**WHAT TO WORK ON**
Read the data line by line and say how many lines contain the string "computer", giving the number alone.

**TASK INPUTS**
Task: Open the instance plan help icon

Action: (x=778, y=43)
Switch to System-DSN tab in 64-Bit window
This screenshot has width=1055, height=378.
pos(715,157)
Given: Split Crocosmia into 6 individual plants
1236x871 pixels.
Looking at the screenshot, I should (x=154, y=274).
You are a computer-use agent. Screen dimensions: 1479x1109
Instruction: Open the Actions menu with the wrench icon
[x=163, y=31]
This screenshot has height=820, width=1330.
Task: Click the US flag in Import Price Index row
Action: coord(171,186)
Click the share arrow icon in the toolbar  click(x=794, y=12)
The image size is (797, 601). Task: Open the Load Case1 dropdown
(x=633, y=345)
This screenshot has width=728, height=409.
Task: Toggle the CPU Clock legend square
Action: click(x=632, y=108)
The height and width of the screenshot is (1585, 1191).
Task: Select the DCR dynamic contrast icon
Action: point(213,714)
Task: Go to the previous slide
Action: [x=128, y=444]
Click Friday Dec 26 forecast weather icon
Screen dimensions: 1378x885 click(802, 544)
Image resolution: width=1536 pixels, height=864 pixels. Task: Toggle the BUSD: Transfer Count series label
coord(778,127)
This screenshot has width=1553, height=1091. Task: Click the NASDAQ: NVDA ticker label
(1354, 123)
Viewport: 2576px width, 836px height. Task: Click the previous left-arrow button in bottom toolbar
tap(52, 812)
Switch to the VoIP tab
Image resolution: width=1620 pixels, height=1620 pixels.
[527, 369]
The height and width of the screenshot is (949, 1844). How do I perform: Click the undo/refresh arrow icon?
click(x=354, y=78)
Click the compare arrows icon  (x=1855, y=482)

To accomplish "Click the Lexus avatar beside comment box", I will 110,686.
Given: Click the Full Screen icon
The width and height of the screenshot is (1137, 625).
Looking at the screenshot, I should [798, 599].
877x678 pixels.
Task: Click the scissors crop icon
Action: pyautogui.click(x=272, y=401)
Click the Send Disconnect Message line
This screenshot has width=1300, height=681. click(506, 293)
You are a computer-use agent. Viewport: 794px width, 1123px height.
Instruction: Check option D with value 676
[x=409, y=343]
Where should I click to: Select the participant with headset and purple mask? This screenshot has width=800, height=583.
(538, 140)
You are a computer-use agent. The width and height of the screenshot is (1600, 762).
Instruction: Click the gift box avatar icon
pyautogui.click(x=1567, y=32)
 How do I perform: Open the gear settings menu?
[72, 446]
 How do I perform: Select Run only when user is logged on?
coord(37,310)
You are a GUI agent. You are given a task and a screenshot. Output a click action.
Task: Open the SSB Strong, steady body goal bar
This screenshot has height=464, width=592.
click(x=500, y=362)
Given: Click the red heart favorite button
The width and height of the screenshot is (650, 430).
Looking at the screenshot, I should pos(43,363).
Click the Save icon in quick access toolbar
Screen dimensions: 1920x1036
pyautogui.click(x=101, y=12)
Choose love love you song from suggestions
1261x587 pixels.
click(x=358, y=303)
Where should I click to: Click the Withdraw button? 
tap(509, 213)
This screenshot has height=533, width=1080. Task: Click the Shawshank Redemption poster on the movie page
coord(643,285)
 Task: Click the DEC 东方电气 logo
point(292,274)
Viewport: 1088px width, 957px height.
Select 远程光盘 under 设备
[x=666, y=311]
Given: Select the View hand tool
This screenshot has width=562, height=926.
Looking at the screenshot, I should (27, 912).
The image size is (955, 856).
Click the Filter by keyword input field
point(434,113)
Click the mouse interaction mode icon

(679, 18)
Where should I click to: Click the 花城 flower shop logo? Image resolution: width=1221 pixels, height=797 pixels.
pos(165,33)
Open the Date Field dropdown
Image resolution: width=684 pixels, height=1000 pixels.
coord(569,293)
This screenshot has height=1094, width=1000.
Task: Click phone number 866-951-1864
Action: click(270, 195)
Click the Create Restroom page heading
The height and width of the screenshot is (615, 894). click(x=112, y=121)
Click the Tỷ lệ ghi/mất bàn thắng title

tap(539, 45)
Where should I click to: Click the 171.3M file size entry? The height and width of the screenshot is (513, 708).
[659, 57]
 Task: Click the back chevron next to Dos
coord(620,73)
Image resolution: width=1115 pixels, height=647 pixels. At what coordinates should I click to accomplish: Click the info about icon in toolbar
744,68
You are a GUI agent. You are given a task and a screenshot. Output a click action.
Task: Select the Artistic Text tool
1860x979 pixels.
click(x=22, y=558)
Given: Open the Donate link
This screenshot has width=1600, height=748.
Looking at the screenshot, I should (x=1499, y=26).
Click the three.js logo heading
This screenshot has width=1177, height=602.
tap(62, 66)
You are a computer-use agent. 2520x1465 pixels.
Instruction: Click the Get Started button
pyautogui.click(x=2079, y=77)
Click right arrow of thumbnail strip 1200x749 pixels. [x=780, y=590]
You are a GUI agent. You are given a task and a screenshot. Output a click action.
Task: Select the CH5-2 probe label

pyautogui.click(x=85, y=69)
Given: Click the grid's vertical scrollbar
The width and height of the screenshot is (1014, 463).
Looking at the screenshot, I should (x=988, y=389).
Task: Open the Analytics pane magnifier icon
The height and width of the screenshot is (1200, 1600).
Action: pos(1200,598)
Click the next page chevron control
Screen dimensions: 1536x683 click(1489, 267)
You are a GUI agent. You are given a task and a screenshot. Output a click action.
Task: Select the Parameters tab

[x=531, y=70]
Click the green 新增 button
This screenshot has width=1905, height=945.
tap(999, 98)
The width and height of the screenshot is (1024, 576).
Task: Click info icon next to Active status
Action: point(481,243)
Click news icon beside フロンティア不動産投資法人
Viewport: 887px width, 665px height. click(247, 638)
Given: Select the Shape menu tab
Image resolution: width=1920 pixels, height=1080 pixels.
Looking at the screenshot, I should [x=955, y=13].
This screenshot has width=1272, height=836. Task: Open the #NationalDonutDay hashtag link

**RESULT BELOW**
4